== Given records

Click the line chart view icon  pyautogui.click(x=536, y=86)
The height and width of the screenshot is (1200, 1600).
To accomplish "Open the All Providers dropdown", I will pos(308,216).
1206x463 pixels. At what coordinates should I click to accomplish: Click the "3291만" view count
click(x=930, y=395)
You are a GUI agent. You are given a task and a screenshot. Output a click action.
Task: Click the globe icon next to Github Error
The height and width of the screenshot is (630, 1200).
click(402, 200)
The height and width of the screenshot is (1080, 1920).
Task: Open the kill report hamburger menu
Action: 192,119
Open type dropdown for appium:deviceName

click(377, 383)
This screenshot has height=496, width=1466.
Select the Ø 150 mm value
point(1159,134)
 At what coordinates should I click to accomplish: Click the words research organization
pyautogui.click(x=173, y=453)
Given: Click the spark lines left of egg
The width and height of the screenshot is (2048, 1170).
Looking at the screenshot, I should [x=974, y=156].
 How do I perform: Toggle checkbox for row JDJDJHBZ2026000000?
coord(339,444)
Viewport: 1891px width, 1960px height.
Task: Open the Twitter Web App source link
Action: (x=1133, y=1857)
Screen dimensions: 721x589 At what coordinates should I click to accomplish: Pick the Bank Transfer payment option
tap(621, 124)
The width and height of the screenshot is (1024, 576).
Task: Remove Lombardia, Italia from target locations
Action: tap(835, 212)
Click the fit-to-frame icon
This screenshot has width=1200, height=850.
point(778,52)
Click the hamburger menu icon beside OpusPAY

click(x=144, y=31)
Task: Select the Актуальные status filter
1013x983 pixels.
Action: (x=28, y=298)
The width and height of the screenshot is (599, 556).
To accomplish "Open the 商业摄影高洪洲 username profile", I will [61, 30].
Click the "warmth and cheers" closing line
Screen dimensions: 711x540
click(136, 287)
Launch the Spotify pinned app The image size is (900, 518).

====

■ Task to carry out
Reproduce each record exactly as it appears.

■ Worked solution
Click the line chart view icon  pyautogui.click(x=536, y=86)
The height and width of the screenshot is (1200, 1600).
To accomplish "Open the All Providers dropdown", I will pos(308,216).
1206x463 pixels. At what coordinates should I click to accomplish: Click the "3291만" view count
click(x=930, y=395)
You are a GUI agent. You are given a task and a screenshot. Output a click action.
Task: Click the globe icon next to Github Error
The height and width of the screenshot is (630, 1200).
click(402, 200)
The height and width of the screenshot is (1080, 1920).
Task: Open the kill report hamburger menu
Action: 192,119
Open type dropdown for appium:deviceName

click(377, 383)
This screenshot has height=496, width=1466.
Select the Ø 150 mm value
point(1159,134)
 At what coordinates should I click to accomplish: Click the words research organization
pyautogui.click(x=173, y=453)
Given: Click the spark lines left of egg
The width and height of the screenshot is (2048, 1170).
Looking at the screenshot, I should [x=974, y=156].
 How do I perform: Toggle checkbox for row JDJDJHBZ2026000000?
coord(339,444)
Viewport: 1891px width, 1960px height.
Task: Open the Twitter Web App source link
Action: (x=1133, y=1857)
Screen dimensions: 721x589 At what coordinates should I click to accomplish: Pick the Bank Transfer payment option
tap(621, 124)
The width and height of the screenshot is (1024, 576).
Task: Remove Lombardia, Italia from target locations
Action: tap(835, 212)
Click the fit-to-frame icon
This screenshot has width=1200, height=850.
point(778,52)
Click the hamburger menu icon beside OpusPAY

click(x=144, y=31)
Task: Select the Актуальные status filter
1013x983 pixels.
Action: (x=28, y=298)
The width and height of the screenshot is (599, 556).
To accomplish "Open the 商业摄影高洪洲 username profile", I will [61, 30].
Click the "warmth and cheers" closing line
Screen dimensions: 711x540
click(136, 287)
Launch the Spotify pinned app The image size is (900, 518).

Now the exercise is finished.